GPFA is mathematically identical to LMC/LCM which arose from the geostatistics literature. Both LCM/LMC and GPFA construct a multi-output kernel as the covariance of a linear combination of multiple latent Gaussian processes. However, in GPFA, we are interested in recovering the posterior over these latents processes (not possible with GPyTorch's LMC model), hence the extension of LMC proposed here. Due to the gridded structure of neural data, and the relatively sparse sampling of data per lengthscale, GPFA does not need to rely on inducing points and can instead be modeled using exact / iterative GPs.

Things I would like to add for a future PR

  • make it work on batches
  • Add a Kiss-GP GPFA demo demonstrating scaling on GPU / on gridded input since this was the motivation for using gpytorch for this. This would also use fast solves, etc.
  • Add a better latent posterior test, likely using the leave-neuron-out prediction error method for GPFA described in this paper
  • Add prior / constraints on C if this will make regression Bayesian over the C parameters as well.

Questions for GPytorch Team about Design

  • Estimating the latent posterior is important for the community that uses GPFA. RIght now this function is defined as part of the model, but models are typically built by individual users. I would like this latent_posterior function to be available without just copy pasting it from the example. Is there a good place it could live in the codebase (e.g. a GPFAModel class or utils)? Would it make sense to add a GPFAModel to the codebase that includes it? Ideally this function should be usable across both exact and approximate GPFA so I am not sure what the best solution is.

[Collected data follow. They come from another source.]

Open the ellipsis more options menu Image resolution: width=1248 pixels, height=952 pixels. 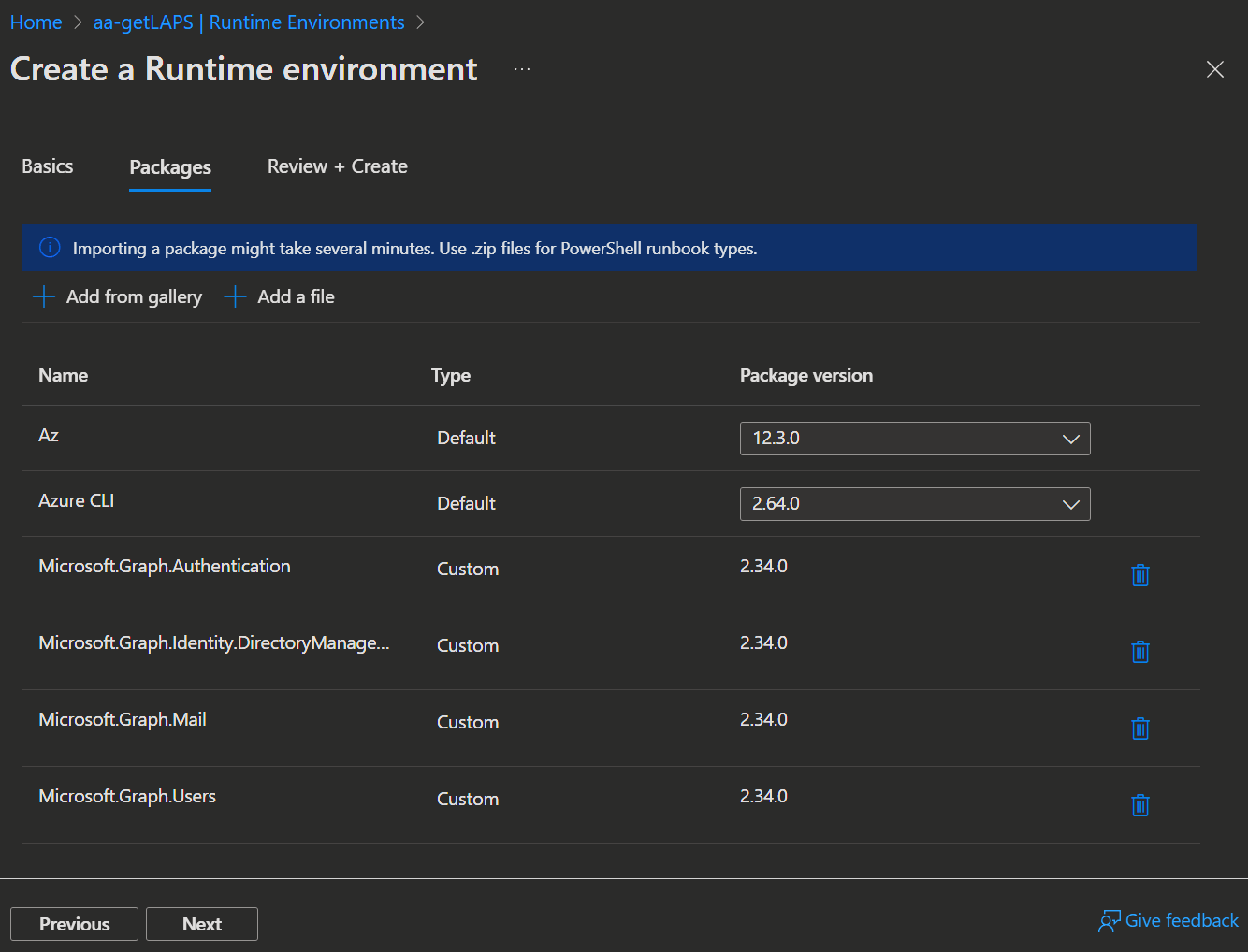(522, 69)
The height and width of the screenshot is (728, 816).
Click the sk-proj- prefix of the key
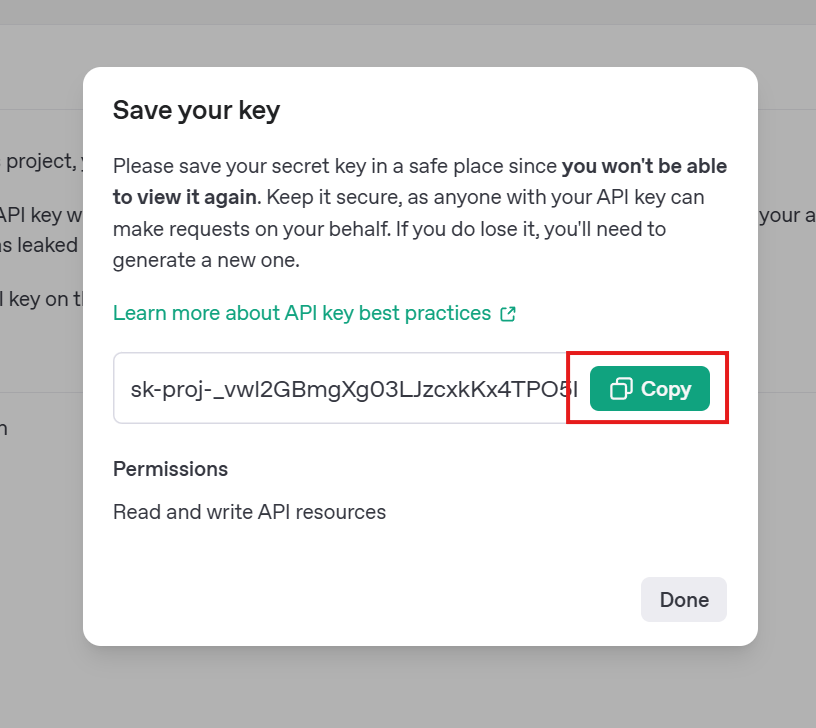pyautogui.click(x=171, y=390)
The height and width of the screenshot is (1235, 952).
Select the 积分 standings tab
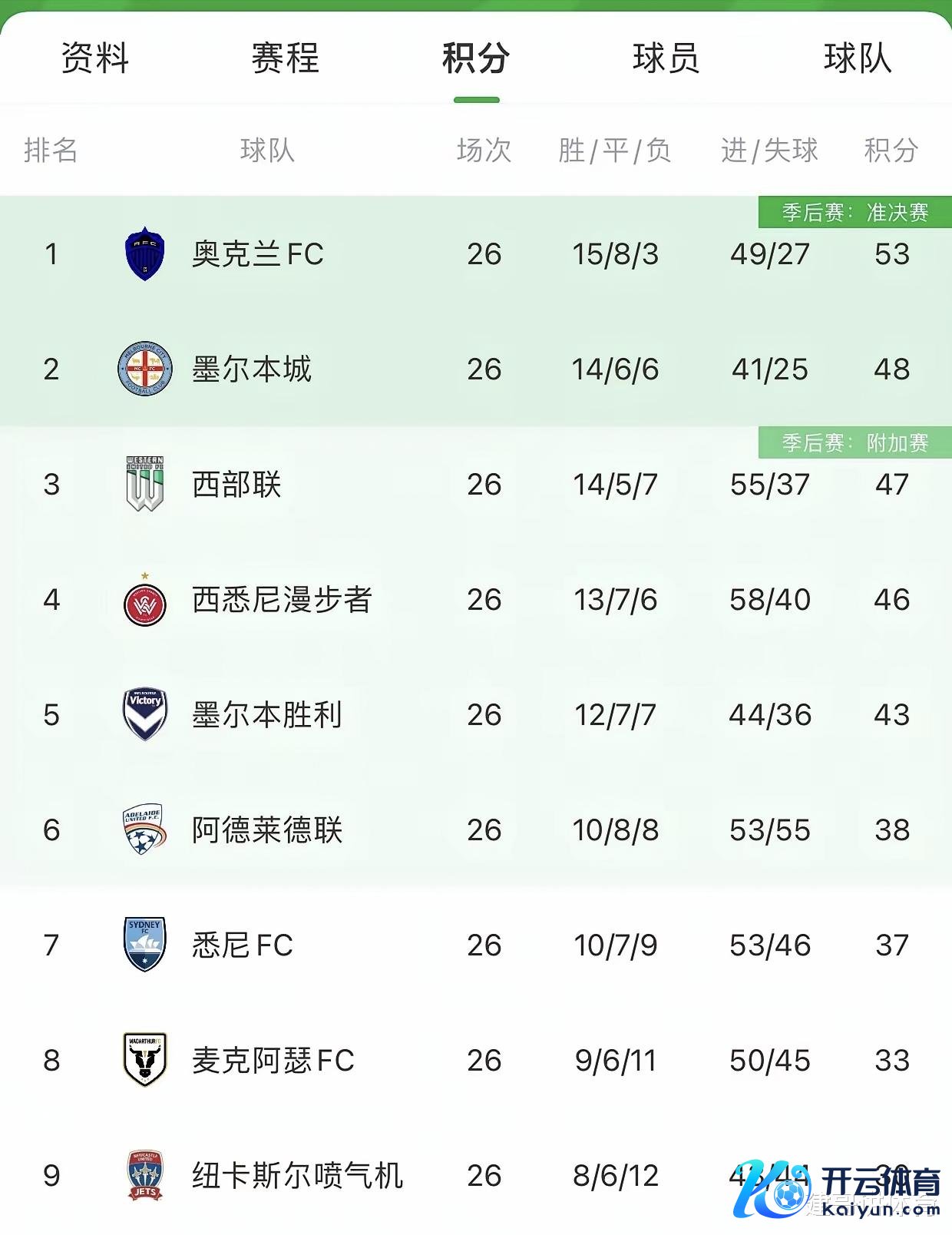[x=476, y=58]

Questions for GPytorch Team that came up while trying to scale this using KISS-GP on gridded input

  • I don't quite understand how batches work in gpytorch. So far I am following the batch multitask test as an example. I haven't quite gotten it working but haven't thoroughly debugged it yet. Do you have any pointers for getting this working on batches?
  • I started this before some of the new Kronecker updates were added. I've tried to incorporate the new Kronecker stuff, but is there anything I can do to make things more efficient? Is there anywhere I should be using BlockDiagonal instead of I kronecker C?
  • When scaling up to large input lengths, the preconditioner takes too much memory, because while the kernel / KISS-GP are linear in memory, the preconditioner is still cubic. Right now I use preconditioner(0) to get around this. Are there other lower memory preconditioners available? I have some ideas of potential low-memory preconditioners I could use -- is there a good way to add a custom preconditioner?
  • Right now when I try to calculate the confidence_interval at scale, it overflows the memory. Does GPytorch build in any way of estimating the diagonal of the matrix stochastically? If there isn't a way to do this in settings, is this something that would be useful to add beyond the scalable GPFA case?
  • Is the evaluate at end of my latent_posterior function in the GPFAModel (in the notebook / test) going to slow things down at scale? If so, is there a way to avoid evaluating there?

Copy link
Member

@gpleiss gpleiss left a comment

Choose a reason for hiding this comment

The reason will be displayed to describe this comment to others. Learn more.

@syncrostone - this is awesome, thanks for the PR! Two questions:

  1. Can you explain how this differs from the LCMKernel (already implemented)?

  2. Do you think the primary use case will be having the same kernel type for each of the latent factors (e.g. all factors use RBF kernels, but with different lengthscales)? If so, I think we can make a more efficient version using batched kernels.

@syncrostone
Copy link
Contributor Author

syncrostone commented May 5, 2021

Thanks for the quick reply @gpleiss!

@syncrostone - this is awesome, thanks for the PR! Two questions:

1. Can you explain how this differs from the LCMKernel (already implemented)?

Mathematically, the kernel is identical to LCM with rank=1 if v = 0 in the index kernel. I have not tried fixing v=0, but imagine this would be possible by setting var_constraint equal to an IntervalConstraint(0,0)?

Perhaps the more important contribution is actually the latent_posterior function that is part of the model class in the notebook, maybe this would be better made as the addition of a new model class with this function?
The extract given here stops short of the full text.